WHAT YOU SHOULD DO:
Repeat each record word for word.

DATASET RECORDS:
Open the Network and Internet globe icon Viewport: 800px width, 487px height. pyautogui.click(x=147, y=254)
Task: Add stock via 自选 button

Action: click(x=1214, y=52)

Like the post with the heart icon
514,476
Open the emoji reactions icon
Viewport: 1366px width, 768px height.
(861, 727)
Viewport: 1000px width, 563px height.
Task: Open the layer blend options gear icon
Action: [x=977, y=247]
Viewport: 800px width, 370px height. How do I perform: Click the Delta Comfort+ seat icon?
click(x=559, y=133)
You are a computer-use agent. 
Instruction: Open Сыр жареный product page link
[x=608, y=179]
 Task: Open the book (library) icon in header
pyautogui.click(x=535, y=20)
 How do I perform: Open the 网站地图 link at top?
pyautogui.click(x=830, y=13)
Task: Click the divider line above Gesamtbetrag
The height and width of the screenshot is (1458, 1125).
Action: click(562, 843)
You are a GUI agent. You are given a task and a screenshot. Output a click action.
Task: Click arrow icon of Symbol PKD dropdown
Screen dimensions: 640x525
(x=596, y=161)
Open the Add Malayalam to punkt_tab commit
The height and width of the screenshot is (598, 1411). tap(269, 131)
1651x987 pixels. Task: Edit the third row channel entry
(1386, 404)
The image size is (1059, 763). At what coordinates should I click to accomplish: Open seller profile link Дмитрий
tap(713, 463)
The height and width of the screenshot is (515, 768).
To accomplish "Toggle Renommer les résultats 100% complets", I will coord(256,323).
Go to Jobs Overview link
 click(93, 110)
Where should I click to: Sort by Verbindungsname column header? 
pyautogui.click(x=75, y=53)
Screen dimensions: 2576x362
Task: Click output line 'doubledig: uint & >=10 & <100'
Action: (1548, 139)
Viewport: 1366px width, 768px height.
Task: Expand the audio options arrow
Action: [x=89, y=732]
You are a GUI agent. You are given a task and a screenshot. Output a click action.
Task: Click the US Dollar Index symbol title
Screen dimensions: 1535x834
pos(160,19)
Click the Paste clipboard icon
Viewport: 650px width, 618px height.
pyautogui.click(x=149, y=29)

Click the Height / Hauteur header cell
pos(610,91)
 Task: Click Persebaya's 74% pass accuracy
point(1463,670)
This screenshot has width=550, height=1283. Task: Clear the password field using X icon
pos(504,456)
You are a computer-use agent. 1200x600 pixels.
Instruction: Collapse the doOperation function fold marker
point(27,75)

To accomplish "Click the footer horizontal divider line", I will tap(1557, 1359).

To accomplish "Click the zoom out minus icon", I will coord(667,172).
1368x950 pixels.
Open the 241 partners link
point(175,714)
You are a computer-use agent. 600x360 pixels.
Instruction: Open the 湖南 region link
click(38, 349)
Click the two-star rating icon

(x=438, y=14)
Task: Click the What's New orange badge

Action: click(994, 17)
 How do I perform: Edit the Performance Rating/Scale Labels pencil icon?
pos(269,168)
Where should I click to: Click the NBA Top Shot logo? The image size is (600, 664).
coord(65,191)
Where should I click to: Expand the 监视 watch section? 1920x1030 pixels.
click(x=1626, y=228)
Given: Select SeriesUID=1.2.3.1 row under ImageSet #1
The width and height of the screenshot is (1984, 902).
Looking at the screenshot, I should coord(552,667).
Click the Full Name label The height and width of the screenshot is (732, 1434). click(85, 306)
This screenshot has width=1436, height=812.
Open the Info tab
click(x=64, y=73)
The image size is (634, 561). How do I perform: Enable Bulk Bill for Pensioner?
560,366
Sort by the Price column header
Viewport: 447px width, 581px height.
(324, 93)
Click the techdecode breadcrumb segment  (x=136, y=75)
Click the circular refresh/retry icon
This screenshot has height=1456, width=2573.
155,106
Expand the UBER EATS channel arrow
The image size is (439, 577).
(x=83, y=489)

WRITTEN ANSWER:
Open the Network and Internet globe icon Viewport: 800px width, 487px height. pyautogui.click(x=147, y=254)
Task: Add stock via 自选 button

Action: click(x=1214, y=52)

Like the post with the heart icon
514,476
Open the emoji reactions icon
Viewport: 1366px width, 768px height.
(861, 727)
Viewport: 1000px width, 563px height.
Task: Open the layer blend options gear icon
Action: [x=977, y=247]
Viewport: 800px width, 370px height. How do I perform: Click the Delta Comfort+ seat icon?
click(x=559, y=133)
You are a computer-use agent. 
Instruction: Open Сыр жареный product page link
[x=608, y=179]
 Task: Open the book (library) icon in header
pyautogui.click(x=535, y=20)
 How do I perform: Open the 网站地图 link at top?
pyautogui.click(x=830, y=13)
Task: Click the divider line above Gesamtbetrag
The height and width of the screenshot is (1458, 1125).
Action: click(562, 843)
You are a GUI agent. You are given a task and a screenshot. Output a click action.
Task: Click arrow icon of Symbol PKD dropdown
Screen dimensions: 640x525
(x=596, y=161)
Open the Add Malayalam to punkt_tab commit
The height and width of the screenshot is (598, 1411). tap(269, 131)
1651x987 pixels. Task: Edit the third row channel entry
(1386, 404)
The image size is (1059, 763). At what coordinates should I click to accomplish: Open seller profile link Дмитрий
tap(713, 463)
The height and width of the screenshot is (515, 768).
To accomplish "Toggle Renommer les résultats 100% complets", I will coord(256,323).
Go to Jobs Overview link
 click(93, 110)
Where should I click to: Sort by Verbindungsname column header? 
pyautogui.click(x=75, y=53)
Screen dimensions: 2576x362
Task: Click output line 'doubledig: uint & >=10 & <100'
Action: (1548, 139)
Viewport: 1366px width, 768px height.
Task: Expand the audio options arrow
Action: [x=89, y=732]
You are a GUI agent. You are given a task and a screenshot. Output a click action.
Task: Click the US Dollar Index symbol title
Screen dimensions: 1535x834
pos(160,19)
Click the Paste clipboard icon
Viewport: 650px width, 618px height.
pyautogui.click(x=149, y=29)

Click the Height / Hauteur header cell
pos(610,91)
 Task: Click Persebaya's 74% pass accuracy
point(1463,670)
This screenshot has width=550, height=1283. Task: Clear the password field using X icon
pos(504,456)
You are a computer-use agent. 1200x600 pixels.
Instruction: Collapse the doOperation function fold marker
point(27,75)

To accomplish "Click the footer horizontal divider line", I will tap(1557, 1359).

To accomplish "Click the zoom out minus icon", I will coord(667,172).
1368x950 pixels.
Open the 241 partners link
point(175,714)
You are a computer-use agent. 600x360 pixels.
Instruction: Open the 湖南 region link
click(38, 349)
Click the two-star rating icon

(x=438, y=14)
Task: Click the What's New orange badge

Action: click(994, 17)
 How do I perform: Edit the Performance Rating/Scale Labels pencil icon?
pos(269,168)
Where should I click to: Click the NBA Top Shot logo? The image size is (600, 664).
coord(65,191)
Where should I click to: Expand the 监视 watch section? 1920x1030 pixels.
click(x=1626, y=228)
Given: Select SeriesUID=1.2.3.1 row under ImageSet #1
The width and height of the screenshot is (1984, 902).
Looking at the screenshot, I should coord(552,667).
Click the Full Name label The height and width of the screenshot is (732, 1434). click(85, 306)
This screenshot has width=1436, height=812.
Open the Info tab
click(x=64, y=73)
The image size is (634, 561). How do I perform: Enable Bulk Bill for Pensioner?
560,366
Sort by the Price column header
Viewport: 447px width, 581px height.
(324, 93)
Click the techdecode breadcrumb segment  (x=136, y=75)
Click the circular refresh/retry icon
This screenshot has height=1456, width=2573.
155,106
Expand the UBER EATS channel arrow
The image size is (439, 577).
(x=83, y=489)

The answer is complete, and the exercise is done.